Please state how many lines of the records hold the string "computer", giving nothing but the number.
*** WORKING DATA Section Begins ***
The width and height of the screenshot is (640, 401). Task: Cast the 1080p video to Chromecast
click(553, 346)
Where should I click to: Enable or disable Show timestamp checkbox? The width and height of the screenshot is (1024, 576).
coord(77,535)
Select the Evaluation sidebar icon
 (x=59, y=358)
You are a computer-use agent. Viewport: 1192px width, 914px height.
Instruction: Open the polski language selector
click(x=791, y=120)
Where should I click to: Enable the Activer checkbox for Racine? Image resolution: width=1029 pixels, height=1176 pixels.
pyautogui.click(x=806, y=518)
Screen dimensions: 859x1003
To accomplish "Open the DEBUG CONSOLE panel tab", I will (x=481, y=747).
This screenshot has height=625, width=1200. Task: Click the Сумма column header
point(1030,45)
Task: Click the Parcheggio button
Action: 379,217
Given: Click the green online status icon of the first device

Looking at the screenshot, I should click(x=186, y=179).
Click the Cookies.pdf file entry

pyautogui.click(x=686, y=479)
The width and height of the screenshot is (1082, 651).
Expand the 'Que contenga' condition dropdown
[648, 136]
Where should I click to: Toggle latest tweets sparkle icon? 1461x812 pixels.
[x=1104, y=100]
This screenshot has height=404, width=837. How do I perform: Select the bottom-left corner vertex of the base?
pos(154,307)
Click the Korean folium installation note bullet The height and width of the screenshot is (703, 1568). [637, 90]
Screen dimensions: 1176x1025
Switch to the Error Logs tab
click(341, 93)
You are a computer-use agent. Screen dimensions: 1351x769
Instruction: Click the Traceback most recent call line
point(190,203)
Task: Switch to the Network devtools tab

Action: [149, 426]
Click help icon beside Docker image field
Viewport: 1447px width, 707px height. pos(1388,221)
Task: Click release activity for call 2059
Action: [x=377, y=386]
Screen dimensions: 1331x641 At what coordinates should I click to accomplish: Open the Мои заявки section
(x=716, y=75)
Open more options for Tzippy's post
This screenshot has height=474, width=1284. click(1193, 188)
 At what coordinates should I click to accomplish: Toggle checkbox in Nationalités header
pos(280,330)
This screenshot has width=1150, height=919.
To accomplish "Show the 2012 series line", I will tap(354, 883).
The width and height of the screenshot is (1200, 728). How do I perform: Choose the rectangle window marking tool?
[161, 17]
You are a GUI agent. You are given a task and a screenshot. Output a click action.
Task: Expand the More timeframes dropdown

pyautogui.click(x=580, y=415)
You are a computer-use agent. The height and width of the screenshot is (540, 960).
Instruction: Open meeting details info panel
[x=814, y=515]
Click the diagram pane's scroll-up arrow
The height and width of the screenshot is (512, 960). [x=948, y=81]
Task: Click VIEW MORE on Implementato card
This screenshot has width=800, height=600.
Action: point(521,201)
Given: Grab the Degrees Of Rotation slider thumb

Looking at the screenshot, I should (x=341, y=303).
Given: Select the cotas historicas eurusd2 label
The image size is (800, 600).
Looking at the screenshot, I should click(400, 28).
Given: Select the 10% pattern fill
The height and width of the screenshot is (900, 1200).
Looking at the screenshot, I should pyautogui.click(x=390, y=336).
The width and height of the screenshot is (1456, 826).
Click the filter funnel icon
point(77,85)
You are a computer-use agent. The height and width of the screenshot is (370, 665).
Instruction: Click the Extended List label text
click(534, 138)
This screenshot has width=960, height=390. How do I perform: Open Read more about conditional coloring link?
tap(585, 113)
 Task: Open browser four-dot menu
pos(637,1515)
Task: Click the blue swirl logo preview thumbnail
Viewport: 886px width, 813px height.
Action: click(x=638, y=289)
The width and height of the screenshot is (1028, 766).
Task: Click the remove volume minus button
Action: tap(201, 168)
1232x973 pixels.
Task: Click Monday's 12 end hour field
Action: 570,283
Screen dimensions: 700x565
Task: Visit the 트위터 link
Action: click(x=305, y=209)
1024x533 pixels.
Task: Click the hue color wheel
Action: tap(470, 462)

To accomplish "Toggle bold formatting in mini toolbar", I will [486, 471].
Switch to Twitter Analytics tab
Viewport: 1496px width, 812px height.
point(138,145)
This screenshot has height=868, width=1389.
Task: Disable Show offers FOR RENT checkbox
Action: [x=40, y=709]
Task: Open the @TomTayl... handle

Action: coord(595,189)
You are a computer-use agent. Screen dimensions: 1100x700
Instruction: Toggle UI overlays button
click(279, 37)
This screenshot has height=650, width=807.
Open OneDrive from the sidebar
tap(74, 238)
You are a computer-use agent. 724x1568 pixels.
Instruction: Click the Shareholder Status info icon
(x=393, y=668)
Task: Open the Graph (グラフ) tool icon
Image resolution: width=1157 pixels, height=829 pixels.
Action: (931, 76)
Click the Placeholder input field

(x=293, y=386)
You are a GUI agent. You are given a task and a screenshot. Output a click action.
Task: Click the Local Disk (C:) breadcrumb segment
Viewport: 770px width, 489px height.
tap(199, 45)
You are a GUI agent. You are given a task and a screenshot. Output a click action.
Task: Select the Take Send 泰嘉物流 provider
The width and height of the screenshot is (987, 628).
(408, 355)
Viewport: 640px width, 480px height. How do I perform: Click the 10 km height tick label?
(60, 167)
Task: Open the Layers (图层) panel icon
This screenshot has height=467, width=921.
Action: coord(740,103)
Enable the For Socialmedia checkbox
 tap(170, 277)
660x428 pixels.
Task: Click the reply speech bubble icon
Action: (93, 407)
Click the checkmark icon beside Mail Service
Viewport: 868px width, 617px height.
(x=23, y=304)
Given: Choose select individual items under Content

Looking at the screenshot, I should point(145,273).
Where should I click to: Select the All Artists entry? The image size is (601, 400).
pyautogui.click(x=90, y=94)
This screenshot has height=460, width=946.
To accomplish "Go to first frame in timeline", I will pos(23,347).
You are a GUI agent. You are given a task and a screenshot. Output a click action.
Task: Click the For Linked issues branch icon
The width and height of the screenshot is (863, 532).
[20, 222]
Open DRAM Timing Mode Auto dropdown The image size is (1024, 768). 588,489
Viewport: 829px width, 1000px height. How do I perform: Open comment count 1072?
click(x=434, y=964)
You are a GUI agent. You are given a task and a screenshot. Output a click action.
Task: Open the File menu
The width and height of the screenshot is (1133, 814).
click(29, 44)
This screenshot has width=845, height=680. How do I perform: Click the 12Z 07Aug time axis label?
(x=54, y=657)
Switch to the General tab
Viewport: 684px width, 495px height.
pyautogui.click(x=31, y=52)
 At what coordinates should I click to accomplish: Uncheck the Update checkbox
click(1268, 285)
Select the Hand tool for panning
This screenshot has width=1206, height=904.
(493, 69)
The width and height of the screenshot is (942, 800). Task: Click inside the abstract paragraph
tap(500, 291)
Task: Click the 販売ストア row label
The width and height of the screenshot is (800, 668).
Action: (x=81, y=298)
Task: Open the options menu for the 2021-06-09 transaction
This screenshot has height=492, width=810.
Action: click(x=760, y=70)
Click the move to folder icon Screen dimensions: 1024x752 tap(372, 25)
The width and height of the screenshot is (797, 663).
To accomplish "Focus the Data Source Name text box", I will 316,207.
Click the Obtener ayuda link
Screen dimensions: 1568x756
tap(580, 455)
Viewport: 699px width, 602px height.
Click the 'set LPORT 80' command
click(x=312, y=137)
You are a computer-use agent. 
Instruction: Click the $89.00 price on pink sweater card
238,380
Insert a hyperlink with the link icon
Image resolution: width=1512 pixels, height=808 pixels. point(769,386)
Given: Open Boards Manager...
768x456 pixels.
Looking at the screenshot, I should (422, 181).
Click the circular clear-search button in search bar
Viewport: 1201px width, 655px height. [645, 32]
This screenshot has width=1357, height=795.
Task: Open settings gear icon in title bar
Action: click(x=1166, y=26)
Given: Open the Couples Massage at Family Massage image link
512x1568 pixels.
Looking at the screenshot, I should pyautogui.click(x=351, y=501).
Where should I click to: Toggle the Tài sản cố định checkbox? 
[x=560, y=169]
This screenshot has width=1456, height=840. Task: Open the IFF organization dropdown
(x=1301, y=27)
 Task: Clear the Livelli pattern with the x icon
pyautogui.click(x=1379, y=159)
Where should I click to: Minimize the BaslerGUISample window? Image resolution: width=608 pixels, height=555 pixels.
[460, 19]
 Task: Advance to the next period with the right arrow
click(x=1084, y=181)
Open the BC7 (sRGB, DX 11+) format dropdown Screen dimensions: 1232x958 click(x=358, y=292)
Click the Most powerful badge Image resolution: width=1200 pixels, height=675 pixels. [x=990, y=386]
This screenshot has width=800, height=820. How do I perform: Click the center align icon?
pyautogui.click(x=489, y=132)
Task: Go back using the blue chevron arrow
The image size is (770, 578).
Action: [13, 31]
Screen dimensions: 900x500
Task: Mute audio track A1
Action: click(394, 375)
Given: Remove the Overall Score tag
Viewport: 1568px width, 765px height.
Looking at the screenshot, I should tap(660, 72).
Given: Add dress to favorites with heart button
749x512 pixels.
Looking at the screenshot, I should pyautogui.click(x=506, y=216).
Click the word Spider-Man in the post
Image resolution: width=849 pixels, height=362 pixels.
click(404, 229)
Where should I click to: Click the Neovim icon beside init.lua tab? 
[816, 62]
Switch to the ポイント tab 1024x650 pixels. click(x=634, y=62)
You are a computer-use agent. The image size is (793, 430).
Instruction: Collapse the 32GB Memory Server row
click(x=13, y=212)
*** WORKING DATA Section Ends ***
ANSWER: 8